I came back from visiting a friend this weekend and she is divorced. It was sad to see how her life has changed. She had a maid and a yard person and a beautiful house. She still has the house but she had to go back to work and she does not have time for anything but her kids and doing a series of small jobs. The house is in dire need of some upkeep. She has dated 4 different men. The guy I saw.... I am not sure. But her husband did not appreciate her, told her she was dumb and others. Still very sad. I texted my husband the entire trip and I definitely do not want to be like my friend. He was fine but by the time I came home he was upset. 
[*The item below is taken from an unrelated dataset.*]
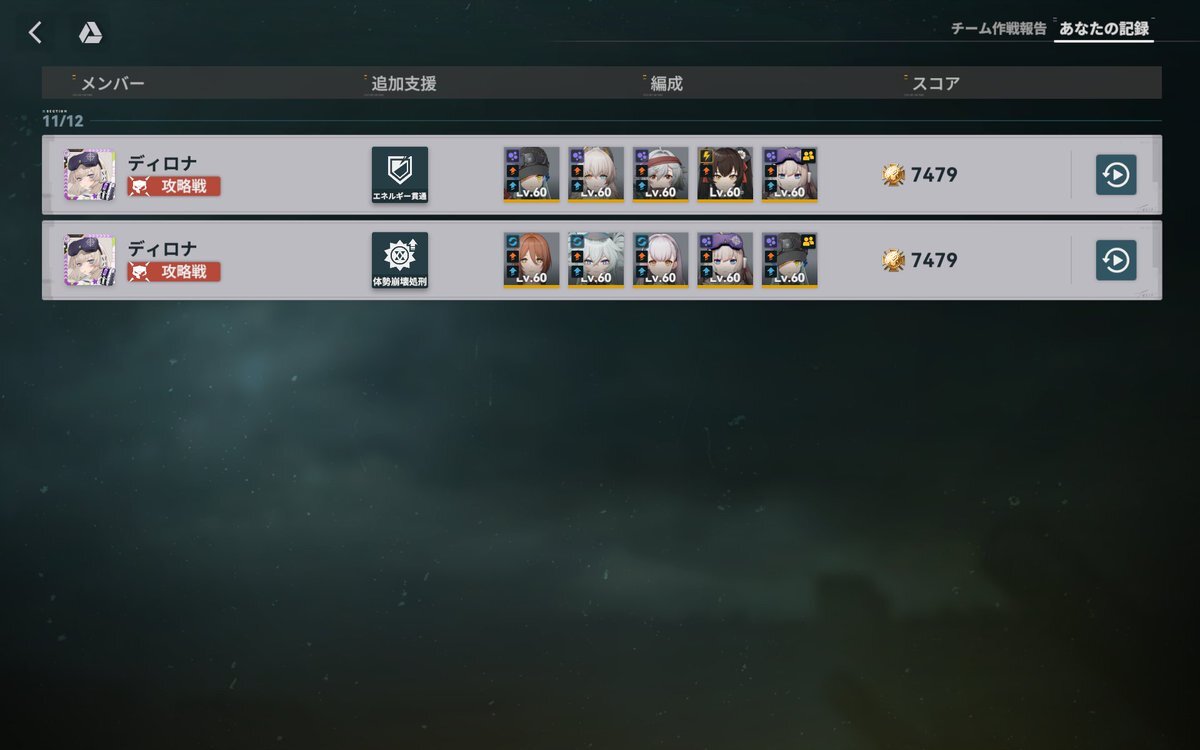This screenshot has height=750, width=1200.
Task: Replay the second ディロナ battle record
Action: click(x=1116, y=261)

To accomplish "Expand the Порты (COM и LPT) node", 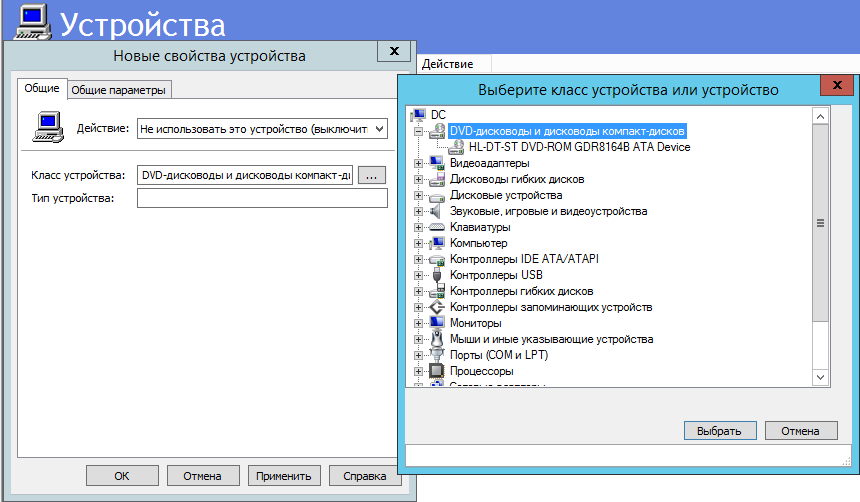I will (x=418, y=355).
What I have asked him is to go back to the gym, eat healthy, take care of some other little things, spend time with us, go back to church with us. I know he does not want to do any of it. But I need to admire him for something other than his brain for his career and he man inside that I barely see. He will not succumb to my manipulation. He says: " what if I try and then realize that all stays the same". So I tell him, I doubt that will happen but if it does, then he would be in better shape and if we get divorced any woman would want him. And that is the end of our mini conversation before mean words start coming out or he walks off.


----------



## Bobby5000 (Oct 19, 2011)

Sounds like some counseling could help. Agree childhood issues are not excuse for being a jerk to your family.


----------



## Get Real (Feb 21, 2018)

It may be too late. He did tell me we needed to separate via email a few hour ago. If he were open to counseling I would have been happy to do that. Hard road ahead. But it has not been an easy road. Maybe things are happening for the best. It is definitely out of my hands but thanks!


----------



## username77 (Dec 27, 2017)

Maybe it's a midlife crisis? A MLC isn't always buying a motorcycle and going to strip clubs. Many men literally question everything they've done and their station in life and it drives them to depression.

Depression is a terminal illness, it can't be cured only managed. Some personality types are more prone to it than others. If it's any consolation, if your husband is seeing a shrink but it's not helping it isn't entirely his fault. Changing and improving while in the grips of depression is extremely difficult.


----------



## Get Real (Feb 21, 2018)

He has dealt with depression for most of our married lives if not for all. I know it is hard for him to see life as it is. But even a drug addict at some point in the midst of the nonsense needs to own up to their part and be willing to change things. He wants everything to be OK but from his skewed one side of seeing things. He thinks he has all the answers except how to get out of the depression. And I have learned to live a pretty much single life with some exceptions. I had no choice. But I have always been the one to take the insults and his bad temper and all because of the way he looks at things. Or when he is rude in front of others. I can not say that he has not been supportive. He has been there for me many times. As long as we do not disagree everything is decent. 

I do not know what will happen next. I will have to take one step at a time. I do not want to hire a lawyer and all I want is to keep my daughter while she is little. I trust that he will not go out to get me although he did want to do that at some point. But he is too smart for that. He must know deep inside and even not so deep that I am not what he tries to portray me as in his eyes. I think he just wants to justify himself. He takes pride on being a good father and husband and although at this point he is far from that he still needs to live with himself so I am the bad guy. That is what I think. Thanks


----------



## CouchPotato (Feb 24, 2018)

I am in the exact same boat in regards to never talking, and everything I say being a criticism. If I move something he put in the dishwasher, I am criticizing how he put it there and telling him he can't do anything right. Even talking about what we will have for dinner can become a minefield. And like you, I have become accustomed to being alone. No conversation, no doing anything together unless it is with the entre family, he disappears into the basement for hours almost daily.

Like you, depression is also a huge issue here. He acknowledges that there are problems but won't outright admit to the depression and won't do anything about it. 

I don't have any real advice. I am to the point where I have gotten so accustomed to being alone that I want to truly be alone. I'm counting the days till our youngest is out of high school and I can truly work on moving ahead. I've given him so many opportunities to go to counseling, talk, make changes, and it just isn't going to happen. I hope things go better for you.


----------